**页面摘录:**
= = =

EF Core 5中同时进行多个批量合并语句时的事务死锁问题

3

我有一个应用程序,它使用EF Core 5运行多个线程将数据插入到SQL Server 2017数据库表中。

使用EF Core 5插入领域模型实体的C#代码如下:

using (var ctx = this.dbContextFactory.CreateDbContext())
{
    //ctx.Database.AutoTransactionsEnabled = false;
    foreach (var rootEntity in request.RootEntities)
    {
        ctx.ChangeTracker.TrackGraph(rootEntity, node =>
        {
            if ((request.EntityTypes != null && request.EntityTypes.Contains(node.Entry.Entity.GetType()))
                || rootEntity == node.Entry.Entity)
            {
                if (node.Entry.IsKeySet)
                    node.Entry.State = Microsoft.EntityFrameworkCore.EntityState.Modified;
                else
                    node.Entry.State = Microsoft.EntityFrameworkCore.EntityState.Added;
            }
        });
    }
    await ctx.SaveChangesAsync(cancellationToken);
}
        

每个线程负责实例化自己的 DbContext 实例,因此使用 dbContextFactory。

一些 INSERT(MERGE)生成的示例 SQL 如下:

SET NOCOUNT ON;
DECLARE @inserted0 TABLE ([OrderId] bigint, [_Position] [int]);
MERGE [dbo].[Orders] USING (
VALUES (@p0, 0),
(@p1, 1),
(@p2, 2),
...
(@43, 41)) AS i ([SomeColumn],  _Position) ON 1=0
WHEN NOT MATCHED THEN
INSERT ([SomeColumn])
VALUES (i.[SomeColumn])
OUTPUT INSERTED.[OrderId], i._Position
INTO @inserted0;

SELECT [t].[OrderId] FROM [dbo].[Orders] t
INNER JOIN @inserted0 i ON ([t].[OrderId] = [i].[OrderId])
ORDER BY [i].[_Position];

由于这些线程经常同时运行,我会遇到以下SQL异常:
Transaction (Process ID 99) was deadlocked on lock resources with another process and has been chosen as the deadlock victim. Rerun the transaction.

EF Core会隐式地将隔离级别设置为READ COMMITTED。

使用SQL Profiler,事务死锁是由以下原因引起的:

enter image description here

我的担忧:

  1. 令人沮丧的是,EF Core生成的SQL包含两个语句:MERGE和SELECT。我不明白SELECT的目的,因为主键的标识可从@inserted0表变量中获取。根据这个答案,仅使用MERGE语句就足以使其具有原子性。

我认为是这个SELECT导致了事务死锁。

  1. 我尝试通过使用READ COMMITTED SNAPSHOT来避免与主键查找冲突,但即使这个隔离级别应该避免锁定并使用行版本控制,我仍然遇到了相同的错误。

我尝试解决问题的方法:

我能找到的唯一解决此问题的方法是显式地防止EF Core启动事务,因此以下是代码:

ctx.Database.AutoTransactionsEnabled = false;

我已经多次测试过,没有遇到交易死锁的情况。鉴于逻辑仅仅是插入新记录,我相信这是可以完成的。

有人能提供解决此问题的建议吗?

感谢您的时间。


为什么不让不同的线程同时插入到同一张表中呢? - Svyatoslav Danyliv
因为EF Core已经自动将其转换为MERGE而不是INSERT。批量合并40条记录比40个单独的INSERT语句更快。除非在EF Core中有一个选项可以使用单个SQL语句进行批量插入? - user978139
我知道为什么它会翻译成MERGE。我正在努力找出如何避免这种情况。你插入的是哪种类型的数据?也许你只需要通过可用的扩展使用BulkCopy - Svyatoslav Danyliv
1个回答

0

我们在多个线程上使用INSERT(MERGE)语句时遇到了相同的问题。我们不想为所有事务启用EnableRetryOnFailure()选项,因此编写了以下DbContent扩展方法。

= = =

**指定任务 1:**
请重新写出下面的全部条目,把其中的“Toggle”替换成“Click”,其余内容一概不变。答案中不要包含图片。

合集中的记录:
= = =

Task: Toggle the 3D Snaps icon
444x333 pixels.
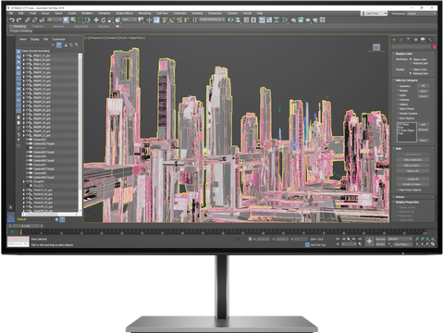Action: [165, 20]
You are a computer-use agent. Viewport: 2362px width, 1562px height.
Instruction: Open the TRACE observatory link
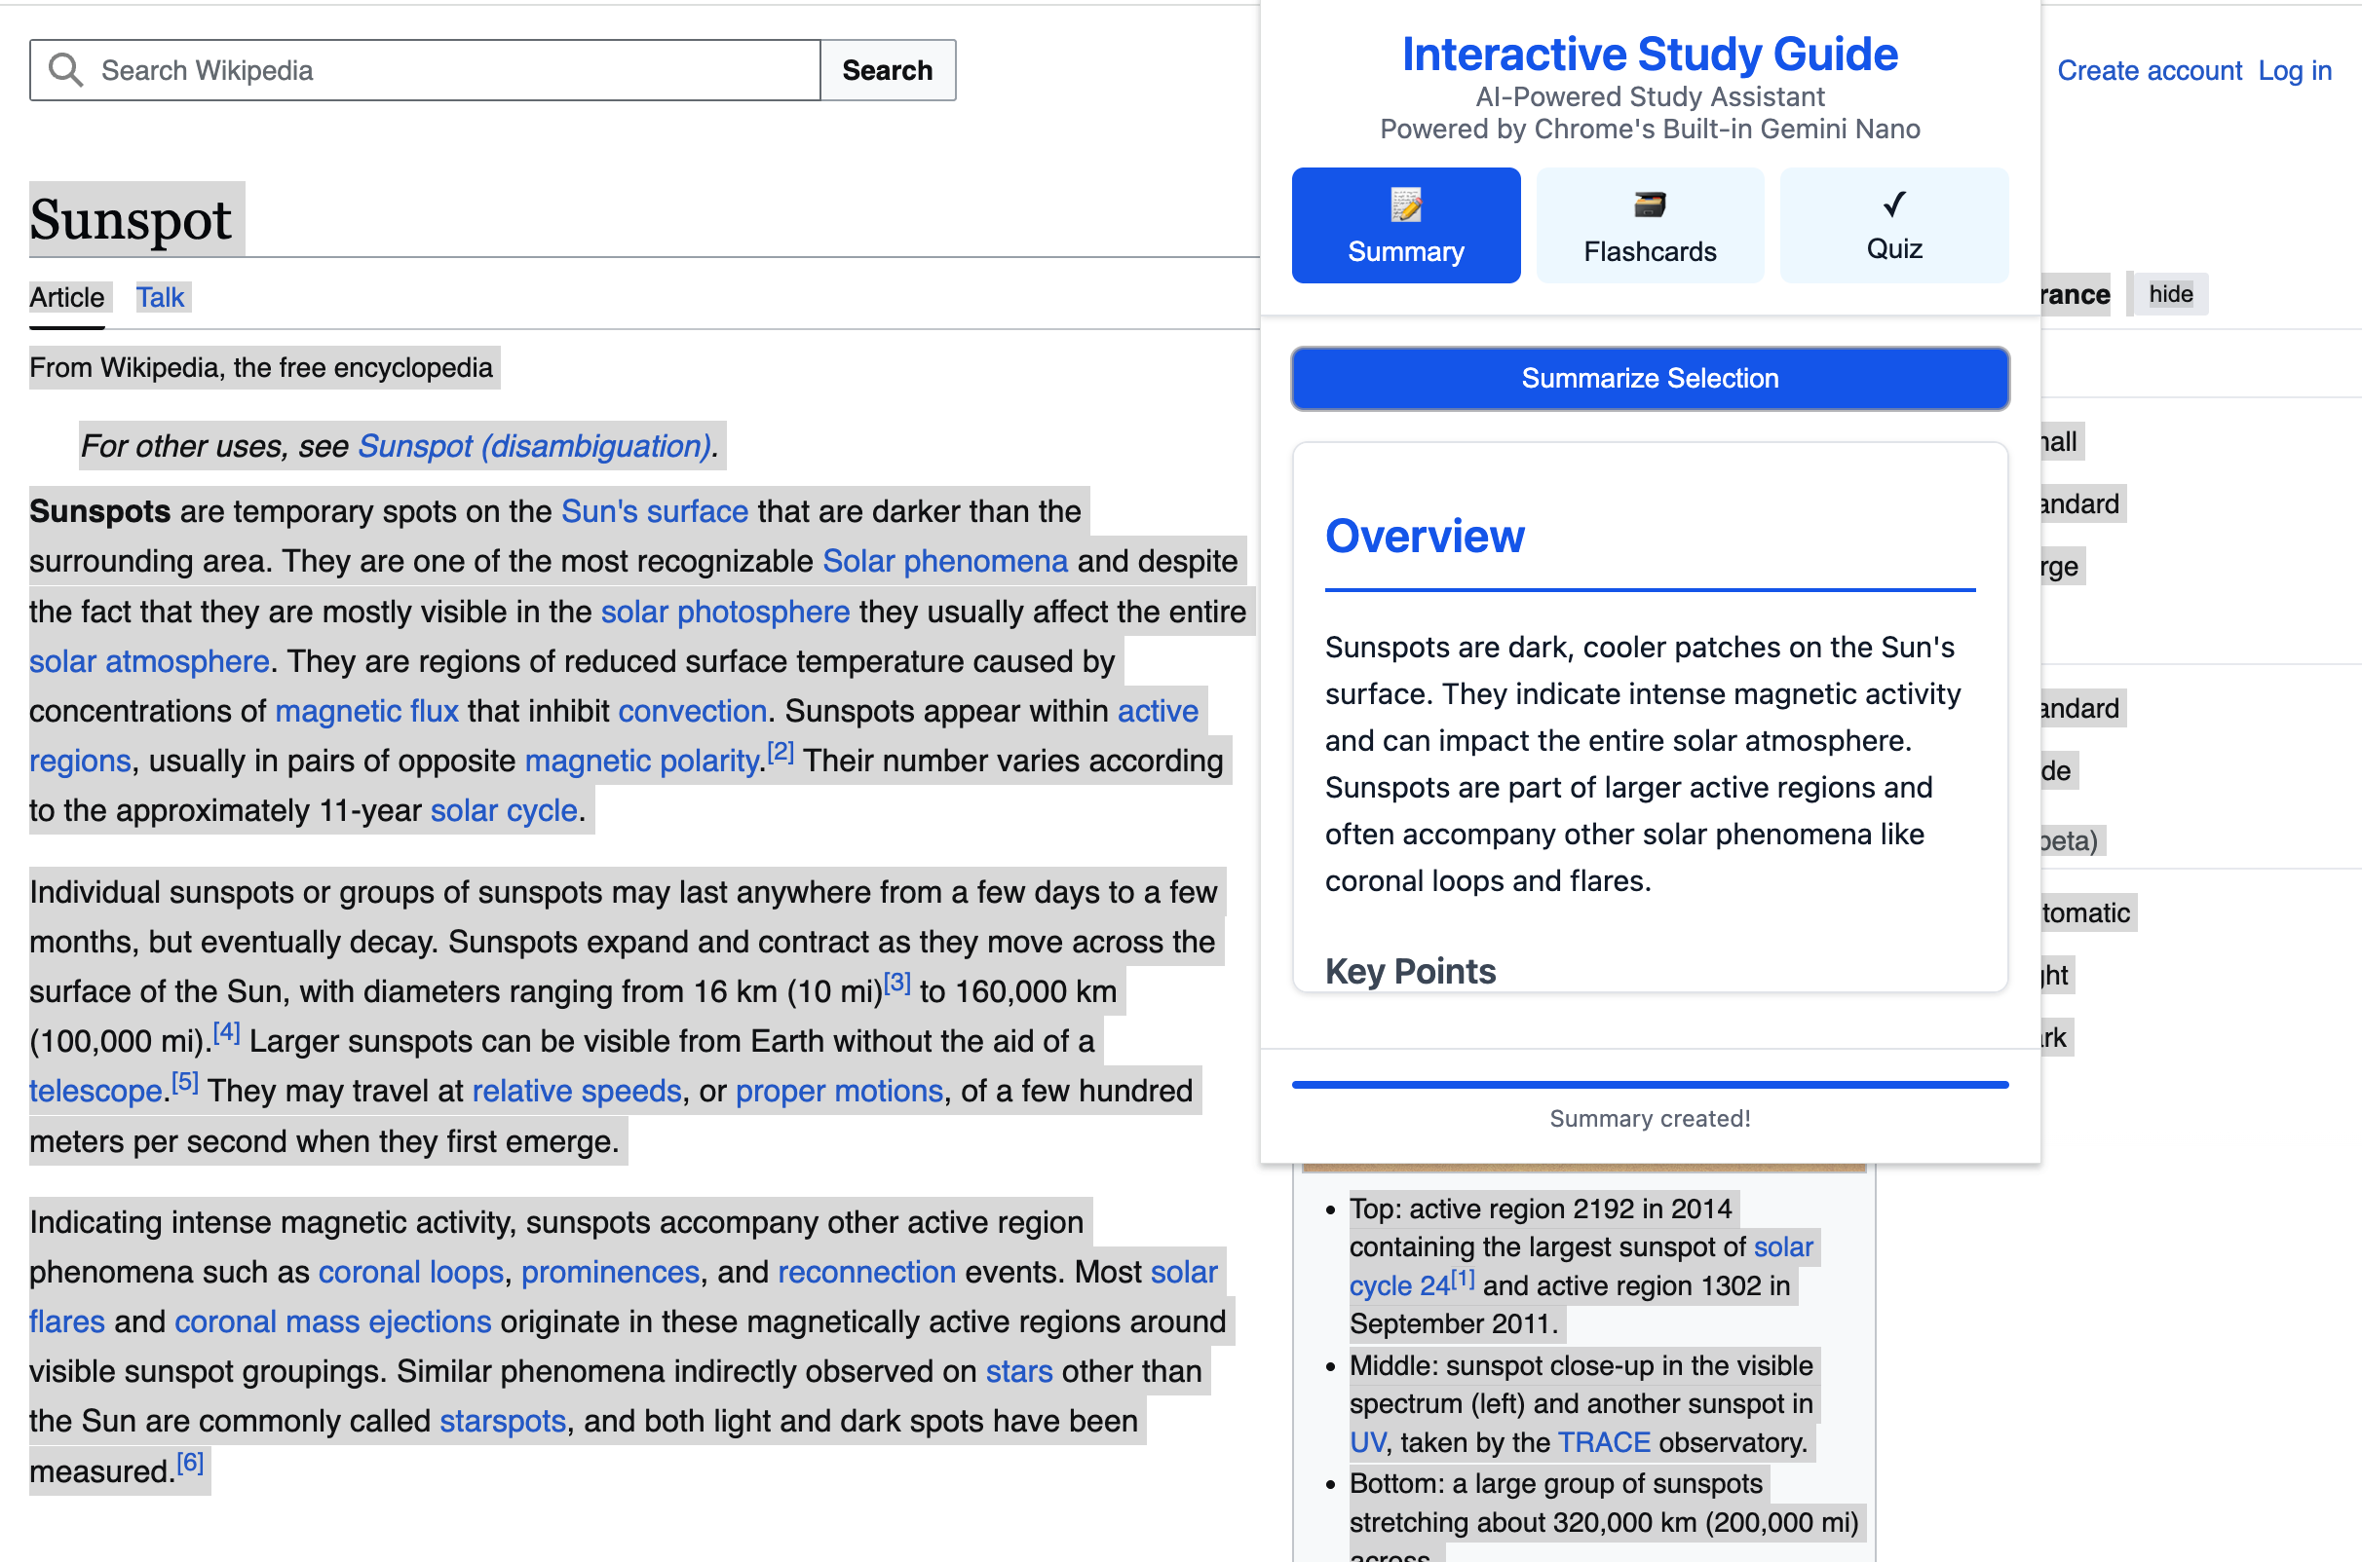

= = =

**指定任务 2:**
根据页面摘录回答:
(a) EF Core会隐式地把隔离级别设为什么?
(b) 提问者找到的唯一解决方法,是把哪个属性设为false?
(c) 按user978139的说法,批量合并多少条记录比同样数量的单独INSERT语句更快?

**书面解答 1:**
Task: Click the 3D Snaps icon
444x333 pixels.
Action: [165, 20]
You are a computer-use agent. Viewport: 2362px width, 1562px height.
Instruction: Open the TRACE observatory link

**书面解答 2:**
(a) READ COMMITTED。
(b) ctx.Database.AutoTransactionsEnabled。
(c) 40条。